**THE DATA:**
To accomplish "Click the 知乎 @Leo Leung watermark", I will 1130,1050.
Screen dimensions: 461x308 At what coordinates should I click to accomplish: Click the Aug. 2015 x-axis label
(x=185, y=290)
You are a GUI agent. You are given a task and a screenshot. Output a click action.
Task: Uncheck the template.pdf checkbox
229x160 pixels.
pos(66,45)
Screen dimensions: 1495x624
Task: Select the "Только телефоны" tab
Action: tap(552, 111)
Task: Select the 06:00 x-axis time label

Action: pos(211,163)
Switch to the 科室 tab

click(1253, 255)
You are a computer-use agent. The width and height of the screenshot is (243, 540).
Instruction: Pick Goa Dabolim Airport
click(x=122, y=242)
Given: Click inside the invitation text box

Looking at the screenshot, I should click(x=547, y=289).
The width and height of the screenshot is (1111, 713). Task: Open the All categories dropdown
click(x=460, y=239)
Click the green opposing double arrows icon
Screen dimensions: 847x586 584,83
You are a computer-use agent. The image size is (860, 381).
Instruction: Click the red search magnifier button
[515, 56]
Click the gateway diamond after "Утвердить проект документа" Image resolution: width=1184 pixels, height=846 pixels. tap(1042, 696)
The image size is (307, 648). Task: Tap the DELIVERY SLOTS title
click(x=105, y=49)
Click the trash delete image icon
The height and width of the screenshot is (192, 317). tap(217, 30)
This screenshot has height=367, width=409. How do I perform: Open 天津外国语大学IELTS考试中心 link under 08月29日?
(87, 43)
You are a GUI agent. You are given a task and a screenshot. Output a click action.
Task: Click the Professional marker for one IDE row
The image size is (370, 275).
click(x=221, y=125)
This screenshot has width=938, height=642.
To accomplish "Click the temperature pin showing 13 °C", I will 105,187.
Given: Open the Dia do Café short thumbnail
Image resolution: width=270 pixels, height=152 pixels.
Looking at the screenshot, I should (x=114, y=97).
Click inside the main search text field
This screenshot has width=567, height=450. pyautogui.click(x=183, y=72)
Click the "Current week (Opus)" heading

**REQUIRED ACTION:**
Would you reproduce the material above exactly as it reads?

**RESPONSE FOR THIS EXERCISE:**
To accomplish "Click the 知乎 @Leo Leung watermark", I will 1130,1050.
Screen dimensions: 461x308 At what coordinates should I click to accomplish: Click the Aug. 2015 x-axis label
(x=185, y=290)
You are a GUI agent. You are given a task and a screenshot. Output a click action.
Task: Uncheck the template.pdf checkbox
229x160 pixels.
pos(66,45)
Screen dimensions: 1495x624
Task: Select the "Только телефоны" tab
Action: tap(552, 111)
Task: Select the 06:00 x-axis time label

Action: pos(211,163)
Switch to the 科室 tab

click(1253, 255)
You are a computer-use agent. The width and height of the screenshot is (243, 540).
Instruction: Pick Goa Dabolim Airport
click(x=122, y=242)
Given: Click inside the invitation text box

Looking at the screenshot, I should click(x=547, y=289).
The width and height of the screenshot is (1111, 713). Task: Open the All categories dropdown
click(x=460, y=239)
Click the green opposing double arrows icon
Screen dimensions: 847x586 584,83
You are a computer-use agent. The image size is (860, 381).
Instruction: Click the red search magnifier button
[515, 56]
Click the gateway diamond after "Утвердить проект документа" Image resolution: width=1184 pixels, height=846 pixels. tap(1042, 696)
The image size is (307, 648). Task: Tap the DELIVERY SLOTS title
click(x=105, y=49)
Click the trash delete image icon
The height and width of the screenshot is (192, 317). tap(217, 30)
This screenshot has height=367, width=409. How do I perform: Open 天津外国语大学IELTS考试中心 link under 08月29日?
(87, 43)
You are a GUI agent. You are given a task and a screenshot. Output a click action.
Task: Click the Professional marker for one IDE row
The image size is (370, 275).
click(x=221, y=125)
This screenshot has width=938, height=642.
To accomplish "Click the temperature pin showing 13 °C", I will 105,187.
Given: Open the Dia do Café short thumbnail
Image resolution: width=270 pixels, height=152 pixels.
Looking at the screenshot, I should (x=114, y=97).
Click inside the main search text field
This screenshot has width=567, height=450. pyautogui.click(x=183, y=72)
Click the "Current week (Opus)" heading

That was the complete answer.